» INSTRUCTION:
Return the stretch of the data from the line that contains "on legend-item-transport: Transport." through the line that contains "Looking at the image, I should click on (812, 380).", both included, character for character. Leave the pictures out of the answer.

INPUT MATERIAL START

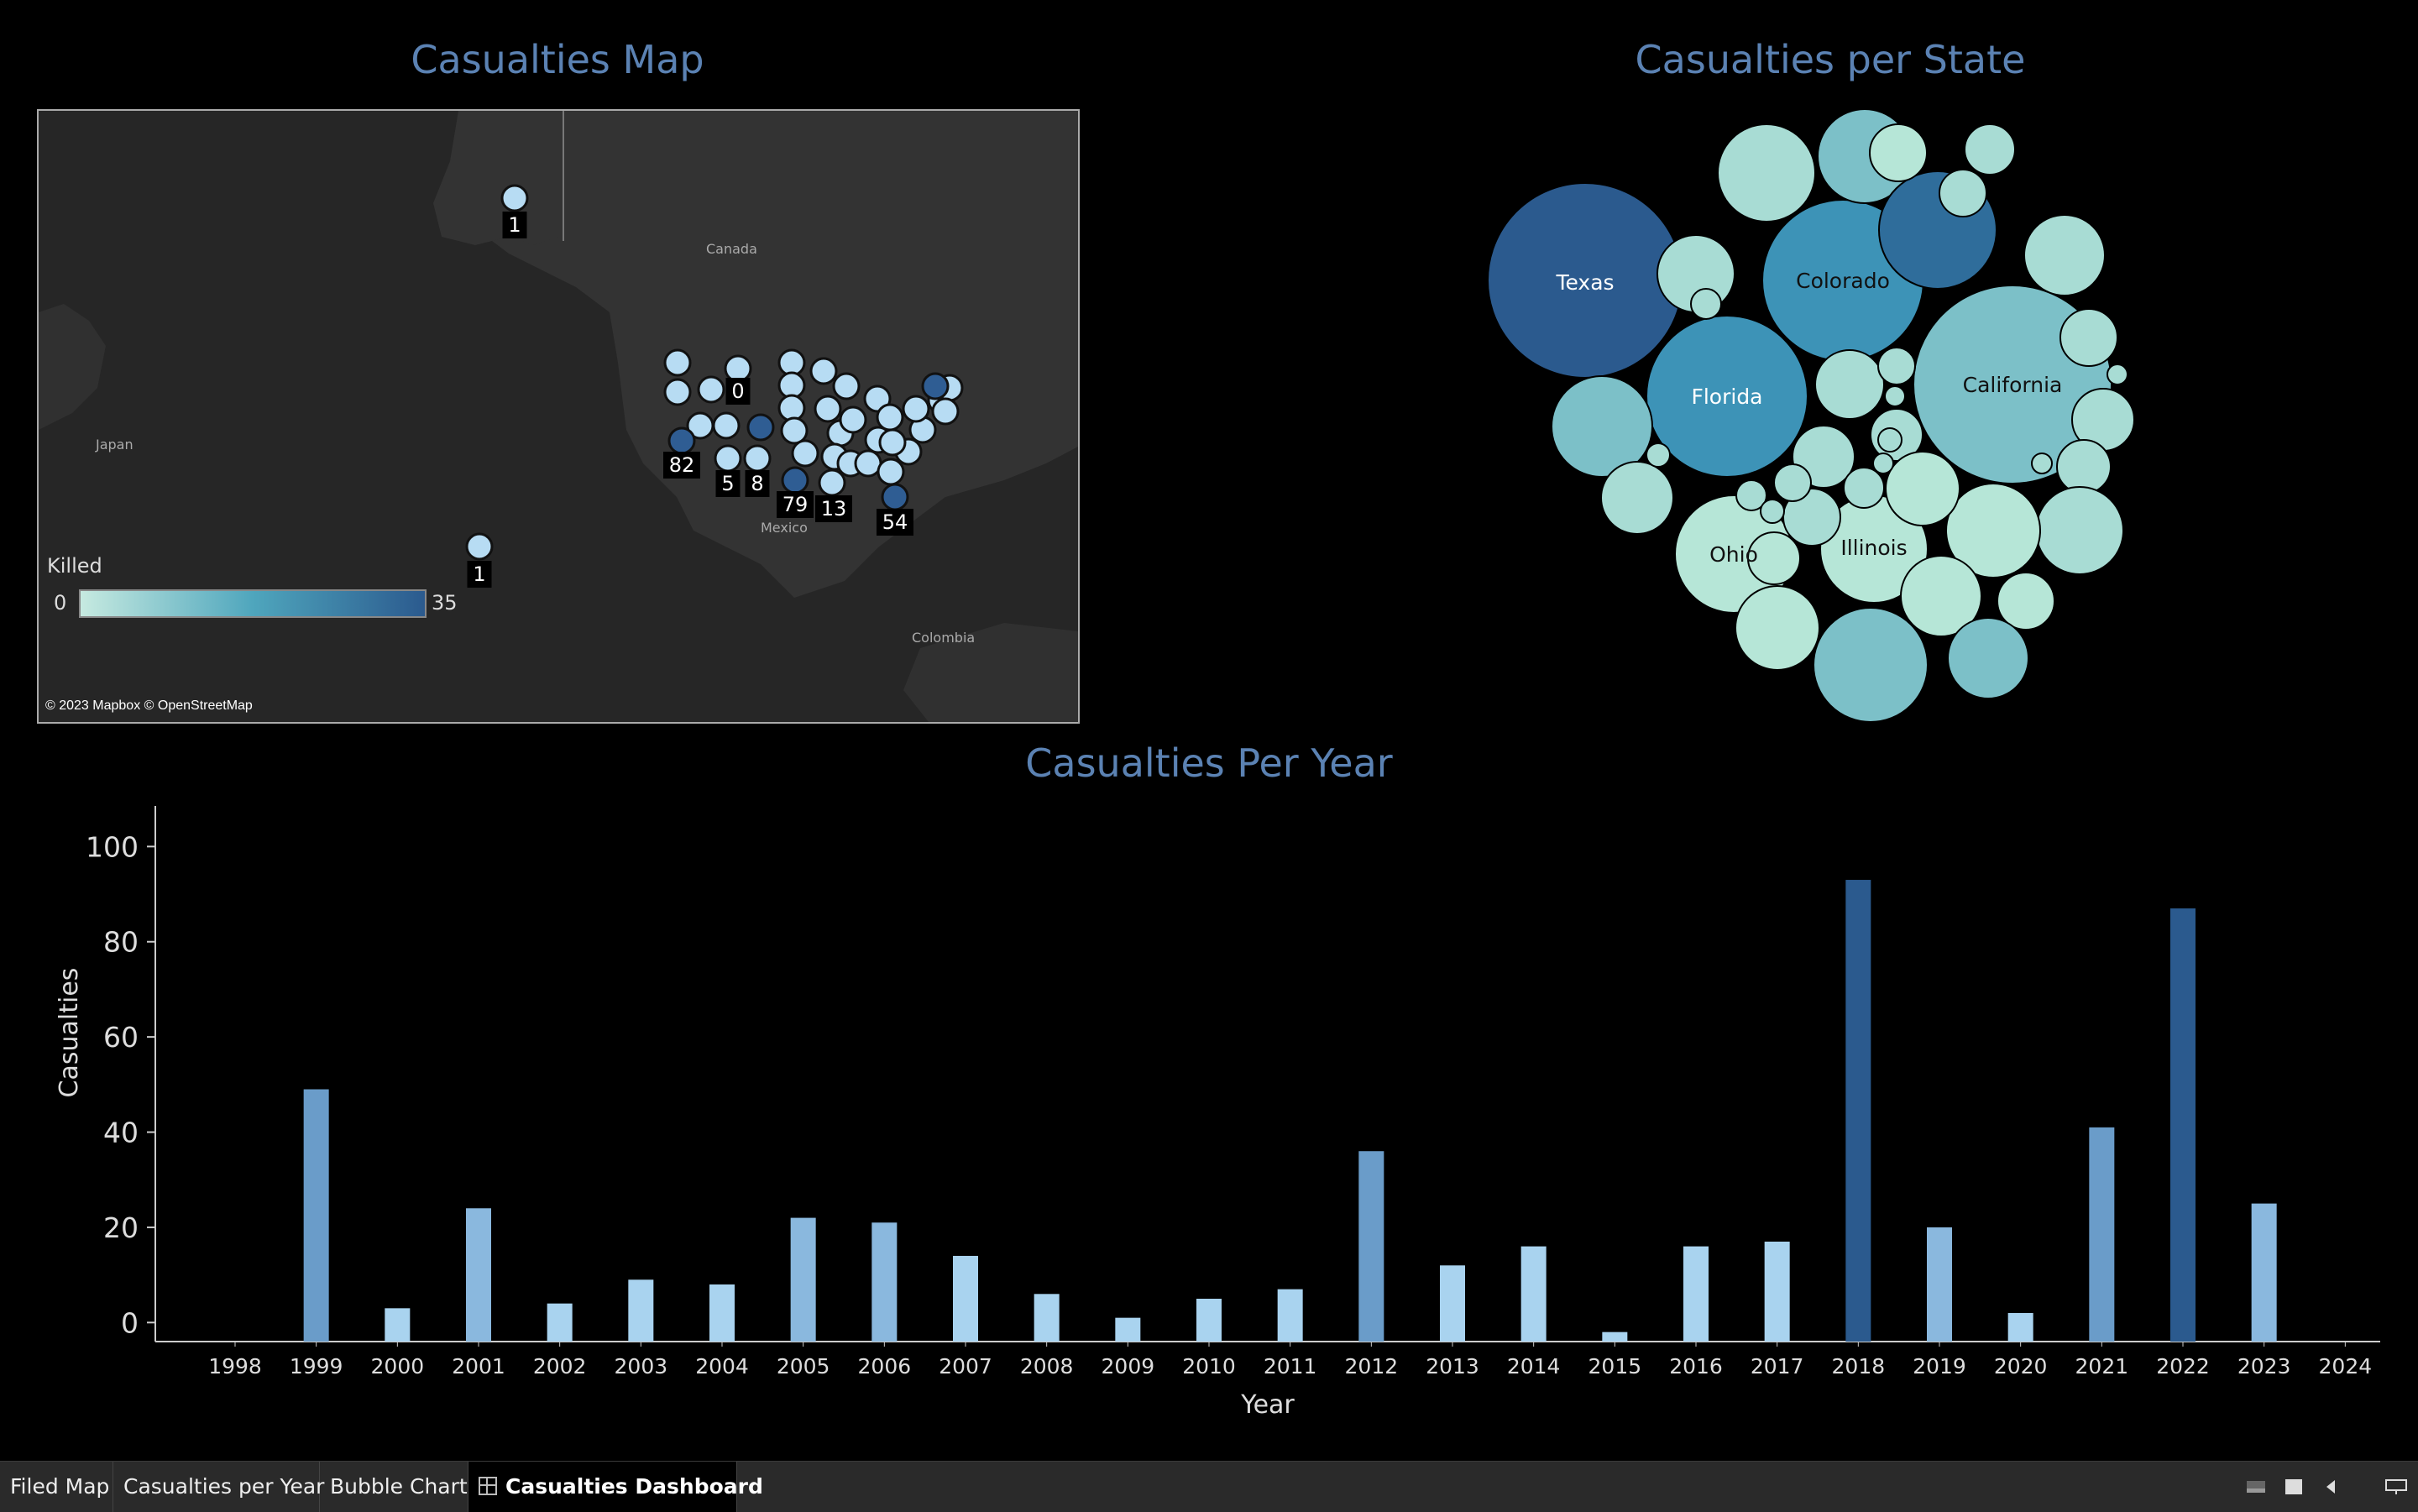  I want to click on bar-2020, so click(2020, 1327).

INPUT MATERIAL END
INPUT MATERIAL START

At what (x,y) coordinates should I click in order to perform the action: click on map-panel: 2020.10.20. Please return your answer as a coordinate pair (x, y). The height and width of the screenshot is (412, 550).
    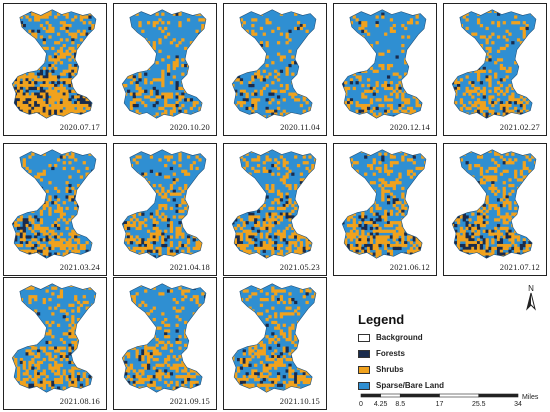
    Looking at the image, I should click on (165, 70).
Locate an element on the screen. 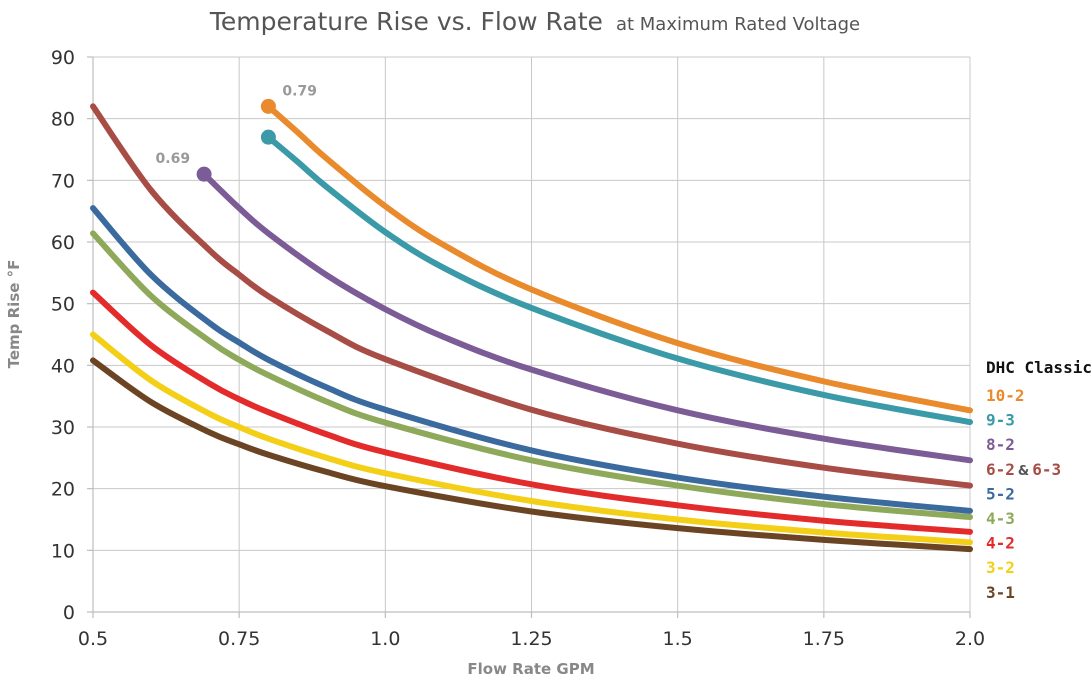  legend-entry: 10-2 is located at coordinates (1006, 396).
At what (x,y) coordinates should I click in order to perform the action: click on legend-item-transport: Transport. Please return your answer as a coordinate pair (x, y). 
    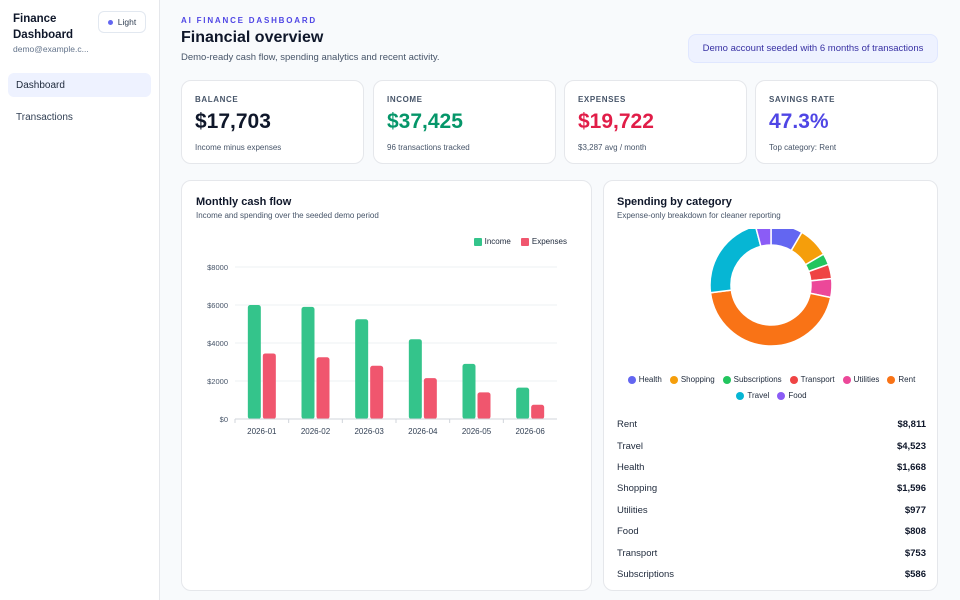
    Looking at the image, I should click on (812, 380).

INPUT MATERIAL END
INPUT MATERIAL START

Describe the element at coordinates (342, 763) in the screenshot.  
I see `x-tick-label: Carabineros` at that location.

INPUT MATERIAL END

» RESPONSE AREA:
At what (x,y) coordinates should I click in order to perform the action: click on legend-item-transport: Transport. Please return your answer as a coordinate pair (x, y). 
    Looking at the image, I should click on (812, 380).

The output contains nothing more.